» DESCRIPTION OF THE TASK:
Recast every line of the records below as a Markdown table with the columns Row and Line, numbering each row and skipping blank lines. Leave the pictures out of the answer.

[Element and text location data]
○ ○ ○ ○

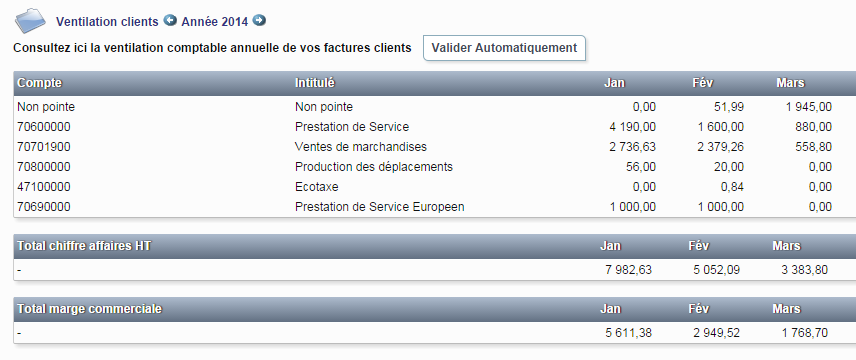Go to next year with right arrow
856x360 pixels.
pos(259,21)
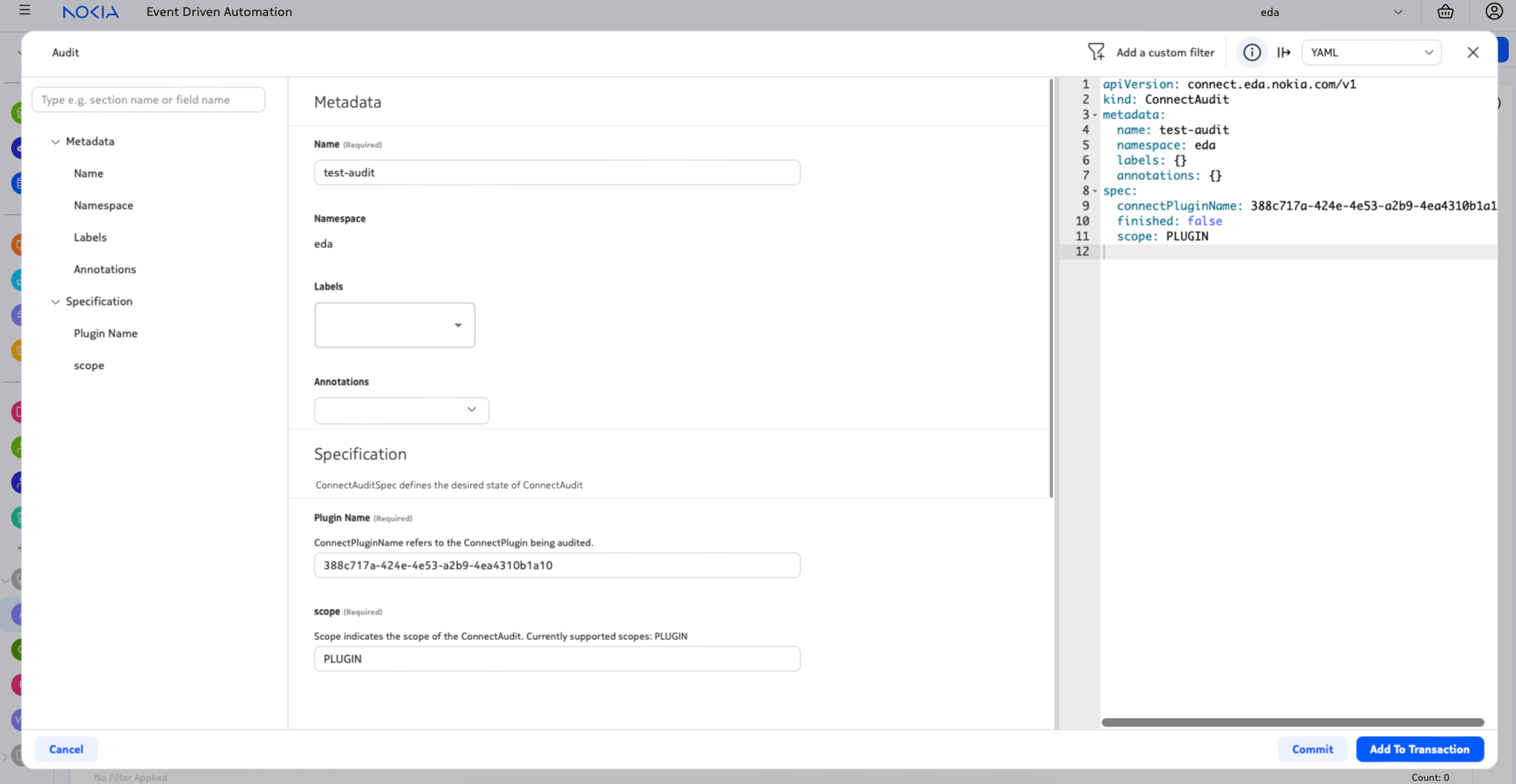Click the Commit button
Viewport: 1516px width, 784px height.
click(1312, 749)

○ ○ ○ ○

» SOLUTION:
| Row | Line |
|---|---|
| 1 | Go to next year with right arrow |
| 2 | 856x360 pixels. |
| 3 | pos(259,21) |
| 4 | Click the Commit button |
| 5 | Viewport: 1516px width, 784px height. |
| 6 | click(1312, 749) |